New York Stock Exchange corporate archivist Pete Asch has a suggestion: The ring of the exchange’s iconic bell, which ushers in the official start of the trading day weekday mornings and marks the end of the trading day in the afternoon.
“It’s as American as you can get,” Asch said. “When you think of United States business, you think of the opening bell.”
The NYSE, which is celebrating its 225th anniversary this year, recently completed its “Free the Bell” project: renovations that moved the bell’s location from the back of the NYSE’s “Bell Podium,” where it was largely hidden from view, to a prominent place at the front of the podium overlooking the trading floor.
It may fascinate many to learn that the bell had been largely out of sight until this year, but that’s not the only surprising thing about the bell. Here are 10 more surprising facts.
The NYSE initially used a Chinese gong to ring in the trading day. It was replaced by a brass bell in 1903.
Originally, two bells rang on the floor simultaneously, but the noise proved too loud, so one of the bells was later moved to a different room at the exchange.
Around the 1940s or ’50s, the bell was put inside a protective cage. Why? Because before then, legend has it, troublemaking interns would throw coins onto the podium in an attempt to hit the bell and make it ring, much to the annoyance of everyone else.
The first guest to ring the bell was Leonard Ross, a 10-year old boy who had won a television quiz show answering questions about the stock market in 1956.
Leonard Ross’s achievement notwithstanding, the practice of guests ringing the bell didn’t pick up steam until the 1990s. Today, the honor is most often granted to officials at companies undertaking an initial public offering at the Exchange, or a spinning off a business unit, but celebrities associated with NYSE-listed companies, officials at charities, and world leaders, including Tony Blair and Nelson Mandela, have rung the bell, too.
To “ring” the bell, one must hold down a button on the podium for a specified amount of time. In the mornings, traditionally, the button is held for 10 seconds (for the ringing to last 10 seconds) and at the close of trading, at 4 p.m. ET, the button is held for 15 seconds.
If the person ringing the bell fails to hold the button for the correct amount of time, boos tend to emanate from the trading floor, no matter how famous the bell ringer.
The NYSE holds a trademark on the sound of the bell. An expert who analyzed the bell’s sound for the trademark registration gave the following description: “The mark consists of the sound of a brass bell tuned to the pitch D, but with an overtone of D-sharp, struck nine times at a brisk tempo, with the final tone allowed to ring until the sound decays naturally. The rhythmic pattern is eight 16th notes and a quarter note; the total duration, from the striking of the first tone to the end of the decay on the final one, is just over 3 seconds.”

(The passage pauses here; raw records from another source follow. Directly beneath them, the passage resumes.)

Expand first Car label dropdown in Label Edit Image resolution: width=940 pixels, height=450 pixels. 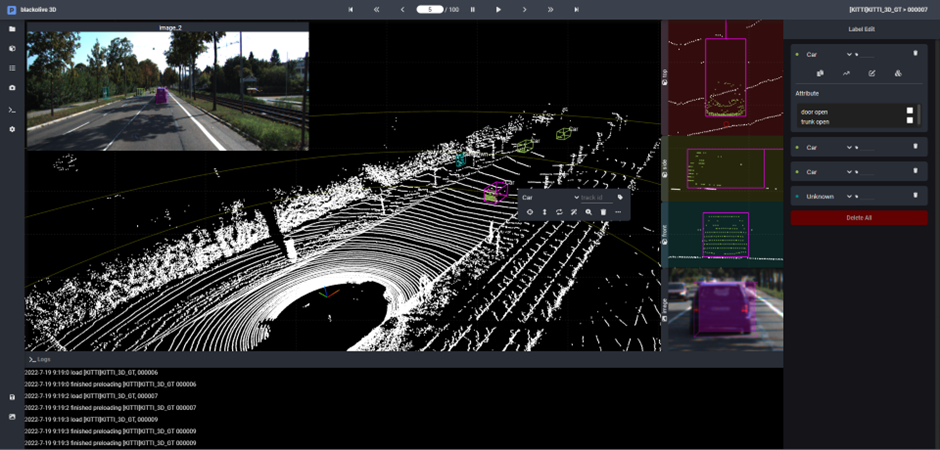point(848,54)
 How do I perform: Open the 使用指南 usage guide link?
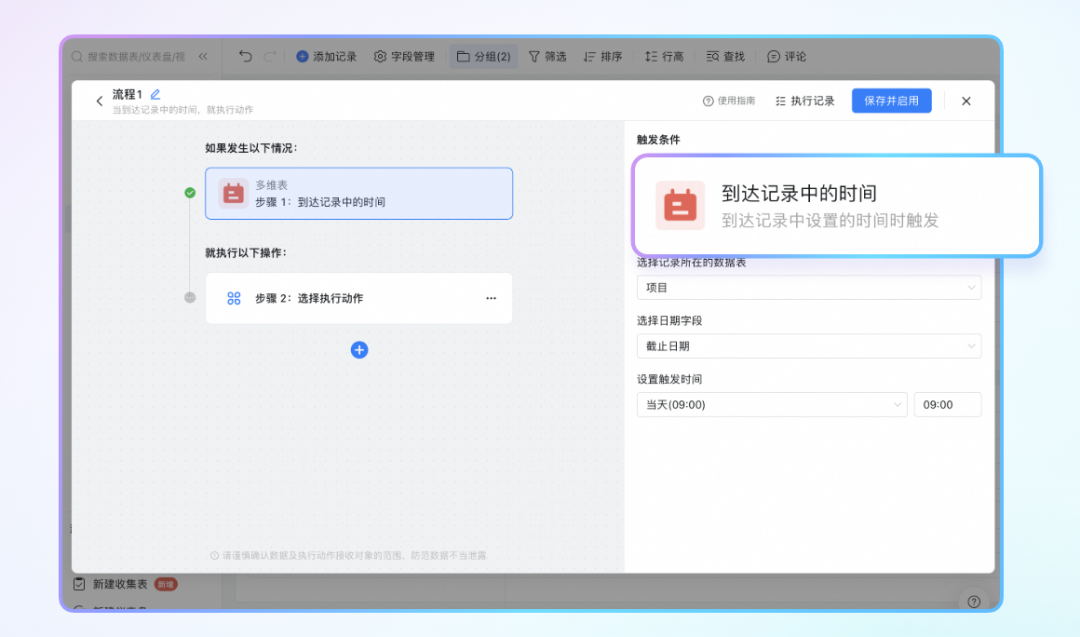coord(729,101)
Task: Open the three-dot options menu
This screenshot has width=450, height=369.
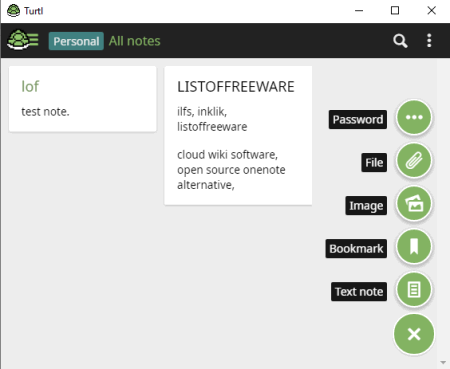Action: click(429, 41)
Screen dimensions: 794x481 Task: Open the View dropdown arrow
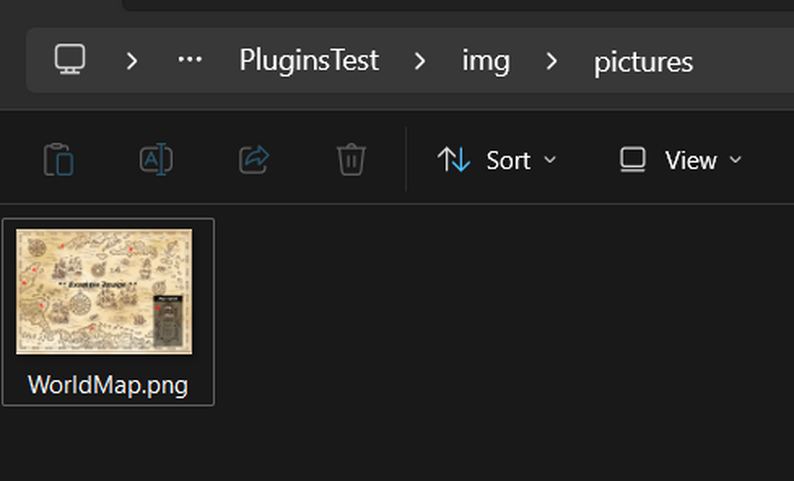[736, 160]
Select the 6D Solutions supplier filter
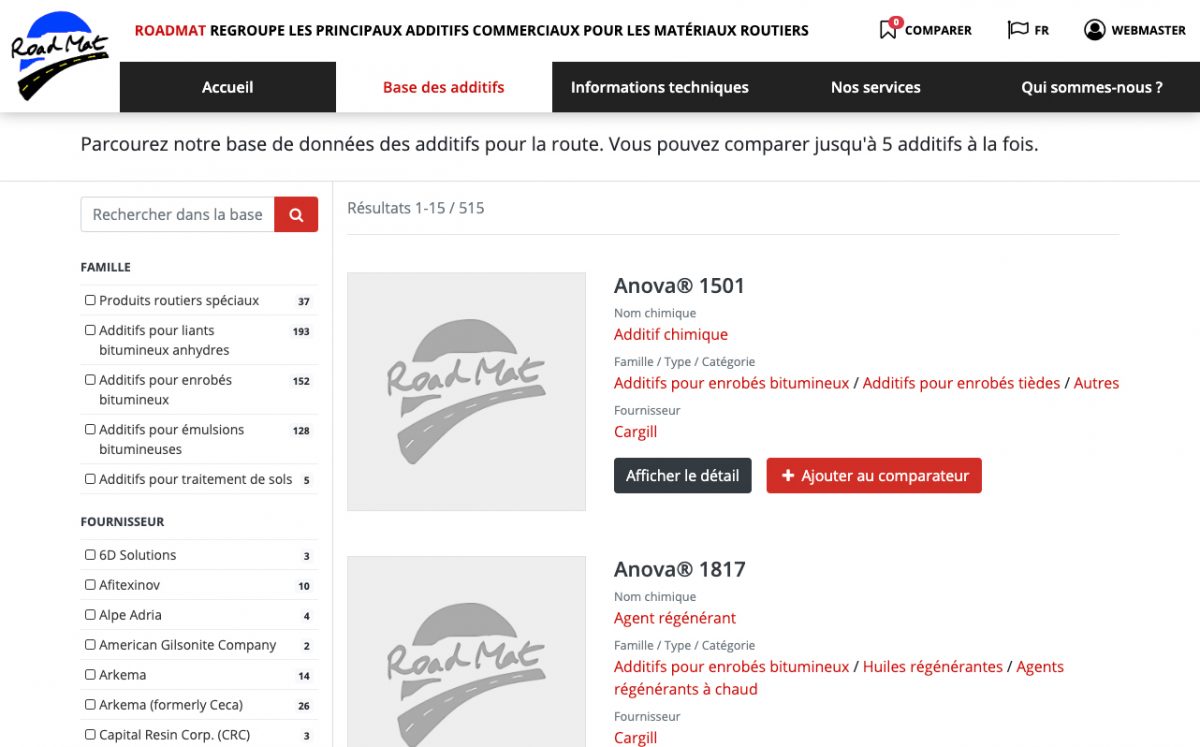1200x747 pixels. (91, 555)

The bell installed during the bell podium’s renovations is brand new, but still pays homage to the NYSE’s history: the new bell is a replica of the last bell installed at the podium in 1903.
In addition to the bell at the NYSE podium, there are three permanently installed bells in the NYSE building, plus two portable bells. In a newer NYSE tradition, the portable bells are rung to mark the very first trade of a company’s stock following its IPO.